Required work
Copy out the entries that follow, exactly as written.

Data shown
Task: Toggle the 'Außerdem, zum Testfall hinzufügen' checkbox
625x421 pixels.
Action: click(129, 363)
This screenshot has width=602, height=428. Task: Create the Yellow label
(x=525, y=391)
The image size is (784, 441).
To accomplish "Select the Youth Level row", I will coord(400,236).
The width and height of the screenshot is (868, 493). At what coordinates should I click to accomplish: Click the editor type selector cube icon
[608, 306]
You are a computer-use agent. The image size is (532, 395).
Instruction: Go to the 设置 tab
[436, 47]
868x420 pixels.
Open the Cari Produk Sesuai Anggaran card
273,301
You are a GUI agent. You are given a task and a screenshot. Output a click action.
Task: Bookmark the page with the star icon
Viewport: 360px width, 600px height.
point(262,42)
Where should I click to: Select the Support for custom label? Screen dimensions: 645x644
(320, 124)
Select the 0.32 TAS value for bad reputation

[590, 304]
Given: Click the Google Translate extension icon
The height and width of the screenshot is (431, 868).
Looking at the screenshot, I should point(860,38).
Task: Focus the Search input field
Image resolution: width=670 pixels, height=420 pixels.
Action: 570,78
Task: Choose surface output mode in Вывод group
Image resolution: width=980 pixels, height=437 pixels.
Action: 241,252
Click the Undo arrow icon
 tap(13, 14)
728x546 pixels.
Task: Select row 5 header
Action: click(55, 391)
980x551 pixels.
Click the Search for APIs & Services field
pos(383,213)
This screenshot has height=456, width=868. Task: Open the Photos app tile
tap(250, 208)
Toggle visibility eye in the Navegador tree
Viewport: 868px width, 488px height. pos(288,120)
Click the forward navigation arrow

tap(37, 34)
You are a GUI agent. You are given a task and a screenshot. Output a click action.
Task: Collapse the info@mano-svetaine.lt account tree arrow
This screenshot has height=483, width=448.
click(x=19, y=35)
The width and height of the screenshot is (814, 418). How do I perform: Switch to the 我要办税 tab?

Output for this exercise
Task: Toggle the 'Außerdem, zum Testfall hinzufügen' checkbox
625x421 pixels.
Action: click(129, 363)
This screenshot has width=602, height=428. Task: Create the Yellow label
(x=525, y=391)
The image size is (784, 441).
To accomplish "Select the Youth Level row", I will coord(400,236).
The width and height of the screenshot is (868, 493). At what coordinates should I click to accomplish: Click the editor type selector cube icon
[608, 306]
You are a computer-use agent. The image size is (532, 395).
Instruction: Go to the 设置 tab
[436, 47]
868x420 pixels.
Open the Cari Produk Sesuai Anggaran card
273,301
You are a GUI agent. You are given a task and a screenshot. Output a click action.
Task: Bookmark the page with the star icon
Viewport: 360px width, 600px height.
point(262,42)
Where should I click to: Select the Support for custom label? Screen dimensions: 645x644
(320, 124)
Select the 0.32 TAS value for bad reputation

[590, 304]
Given: Click the Google Translate extension icon
The height and width of the screenshot is (431, 868).
Looking at the screenshot, I should point(860,38).
Task: Focus the Search input field
Image resolution: width=670 pixels, height=420 pixels.
Action: 570,78
Task: Choose surface output mode in Вывод group
Image resolution: width=980 pixels, height=437 pixels.
Action: 241,252
Click the Undo arrow icon
 tap(13, 14)
728x546 pixels.
Task: Select row 5 header
Action: click(55, 391)
980x551 pixels.
Click the Search for APIs & Services field
pos(383,213)
This screenshot has height=456, width=868. Task: Open the Photos app tile
tap(250, 208)
Toggle visibility eye in the Navegador tree
Viewport: 868px width, 488px height. pos(288,120)
Click the forward navigation arrow

tap(37, 34)
You are a GUI agent. You are given a task and a screenshot. Output a click action.
Task: Collapse the info@mano-svetaine.lt account tree arrow
This screenshot has height=483, width=448.
click(x=19, y=35)
The width and height of the screenshot is (814, 418). How do I perform: Switch to the 我要办税 tab?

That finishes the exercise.